One would think that our political class is so teeming with talent that it can afford to introduce any idiotic selection criteria and still have an effective government. It can’t.
In the recently published list of the prospective candidates for the likely Truss cabinet, Rees-Mogg was the only white man. The rest were women, ethnic minorities or both.
I’m not saying that such groups can’t produce great statesmen – of course they can. But the likelihood of this heads down towards zero if they are chosen strictly, or even mainly, because of their sex or race.

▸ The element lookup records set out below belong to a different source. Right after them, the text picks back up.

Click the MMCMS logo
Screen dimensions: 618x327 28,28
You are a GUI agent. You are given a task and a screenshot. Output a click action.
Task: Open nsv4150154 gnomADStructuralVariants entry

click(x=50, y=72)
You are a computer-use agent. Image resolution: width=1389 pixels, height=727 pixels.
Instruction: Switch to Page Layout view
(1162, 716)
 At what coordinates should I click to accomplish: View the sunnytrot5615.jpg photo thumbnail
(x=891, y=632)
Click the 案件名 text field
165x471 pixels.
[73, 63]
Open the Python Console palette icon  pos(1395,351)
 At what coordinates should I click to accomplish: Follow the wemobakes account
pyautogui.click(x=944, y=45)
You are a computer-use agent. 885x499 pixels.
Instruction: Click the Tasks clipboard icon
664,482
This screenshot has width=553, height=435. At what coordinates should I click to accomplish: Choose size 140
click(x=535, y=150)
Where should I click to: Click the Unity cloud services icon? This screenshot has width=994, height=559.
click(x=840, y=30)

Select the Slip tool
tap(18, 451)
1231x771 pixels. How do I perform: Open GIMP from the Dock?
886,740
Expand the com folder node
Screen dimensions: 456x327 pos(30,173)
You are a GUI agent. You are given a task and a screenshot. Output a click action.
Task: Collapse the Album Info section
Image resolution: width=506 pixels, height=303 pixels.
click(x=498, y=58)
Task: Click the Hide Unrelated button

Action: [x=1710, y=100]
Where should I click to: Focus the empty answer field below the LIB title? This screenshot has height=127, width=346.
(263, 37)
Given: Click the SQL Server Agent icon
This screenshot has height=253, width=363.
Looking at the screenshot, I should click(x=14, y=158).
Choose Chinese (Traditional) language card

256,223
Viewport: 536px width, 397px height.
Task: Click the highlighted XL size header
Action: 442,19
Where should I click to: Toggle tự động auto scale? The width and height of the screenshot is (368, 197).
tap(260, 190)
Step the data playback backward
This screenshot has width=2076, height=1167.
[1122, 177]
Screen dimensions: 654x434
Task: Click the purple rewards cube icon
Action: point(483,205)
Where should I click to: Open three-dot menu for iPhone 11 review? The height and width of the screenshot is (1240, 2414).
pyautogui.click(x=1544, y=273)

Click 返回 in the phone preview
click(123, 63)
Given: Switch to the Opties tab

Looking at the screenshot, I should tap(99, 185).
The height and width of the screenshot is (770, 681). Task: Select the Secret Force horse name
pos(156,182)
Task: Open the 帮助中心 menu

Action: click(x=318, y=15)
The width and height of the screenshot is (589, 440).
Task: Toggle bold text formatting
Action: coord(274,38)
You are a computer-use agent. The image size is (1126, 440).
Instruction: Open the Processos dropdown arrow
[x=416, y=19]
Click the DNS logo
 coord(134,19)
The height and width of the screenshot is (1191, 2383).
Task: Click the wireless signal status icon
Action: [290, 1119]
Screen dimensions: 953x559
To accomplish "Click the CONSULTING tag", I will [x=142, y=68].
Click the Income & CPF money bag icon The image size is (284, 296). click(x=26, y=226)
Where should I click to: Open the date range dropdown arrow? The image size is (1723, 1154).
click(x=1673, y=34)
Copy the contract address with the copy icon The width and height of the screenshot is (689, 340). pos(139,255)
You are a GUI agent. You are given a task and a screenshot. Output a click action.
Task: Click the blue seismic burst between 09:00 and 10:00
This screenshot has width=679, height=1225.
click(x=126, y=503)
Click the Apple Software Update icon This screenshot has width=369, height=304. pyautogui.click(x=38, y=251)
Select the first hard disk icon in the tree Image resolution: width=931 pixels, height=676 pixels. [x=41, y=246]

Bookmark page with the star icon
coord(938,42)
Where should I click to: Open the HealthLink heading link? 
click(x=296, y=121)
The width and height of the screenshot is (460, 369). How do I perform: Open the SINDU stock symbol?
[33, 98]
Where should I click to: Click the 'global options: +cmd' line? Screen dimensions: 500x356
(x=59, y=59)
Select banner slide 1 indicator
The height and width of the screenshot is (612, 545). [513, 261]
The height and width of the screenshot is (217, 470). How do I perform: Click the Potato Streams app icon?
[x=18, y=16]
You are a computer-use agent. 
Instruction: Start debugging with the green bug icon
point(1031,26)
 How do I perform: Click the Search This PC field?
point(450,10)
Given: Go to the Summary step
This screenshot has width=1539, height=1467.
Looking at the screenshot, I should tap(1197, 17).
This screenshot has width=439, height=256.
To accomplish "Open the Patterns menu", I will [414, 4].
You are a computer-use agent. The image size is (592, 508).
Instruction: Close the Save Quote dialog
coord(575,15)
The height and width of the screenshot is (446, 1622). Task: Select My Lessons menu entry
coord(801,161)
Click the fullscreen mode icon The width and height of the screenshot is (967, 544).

Since Mr Rees-Mogg is untested in a top cabinet post, I don’t know if he has the makings of a statesman. He may or may not, and there is only one way to find out.
But if I knew nothing about British politics and still had to appoint a cabinet on general principles only, I’d say that men like Rees-Mogg are a better group to choose from than any other.
But then I’d choose my leaders because of their culture and education – not despite it.